Everything in the records below should be set down again, word for word.

BEGIN

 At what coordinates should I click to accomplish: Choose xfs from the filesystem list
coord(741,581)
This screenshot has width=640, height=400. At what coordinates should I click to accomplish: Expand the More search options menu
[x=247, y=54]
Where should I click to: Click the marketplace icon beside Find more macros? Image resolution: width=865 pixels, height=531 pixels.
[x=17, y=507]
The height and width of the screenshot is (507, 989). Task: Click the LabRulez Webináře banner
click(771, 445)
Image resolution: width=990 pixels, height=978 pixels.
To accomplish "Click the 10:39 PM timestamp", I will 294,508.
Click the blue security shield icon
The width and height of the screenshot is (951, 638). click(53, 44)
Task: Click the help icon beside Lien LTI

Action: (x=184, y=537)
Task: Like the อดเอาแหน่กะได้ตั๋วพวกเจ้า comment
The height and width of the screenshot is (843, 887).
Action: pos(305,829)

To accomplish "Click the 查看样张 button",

END

- [Task answer]
 At what coordinates should I click to accomplish: Choose xfs from the filesystem list
coord(741,581)
This screenshot has width=640, height=400. At what coordinates should I click to accomplish: Expand the More search options menu
[x=247, y=54]
Where should I click to: Click the marketplace icon beside Find more macros? Image resolution: width=865 pixels, height=531 pixels.
[x=17, y=507]
The height and width of the screenshot is (507, 989). Task: Click the LabRulez Webináře banner
click(771, 445)
Image resolution: width=990 pixels, height=978 pixels.
To accomplish "Click the 10:39 PM timestamp", I will 294,508.
Click the blue security shield icon
The width and height of the screenshot is (951, 638). click(53, 44)
Task: Click the help icon beside Lien LTI

Action: (x=184, y=537)
Task: Like the อดเอาแหน่กะได้ตั๋วพวกเจ้า comment
The height and width of the screenshot is (843, 887).
Action: pos(305,829)

To accomplish "Click the 查看样张 button",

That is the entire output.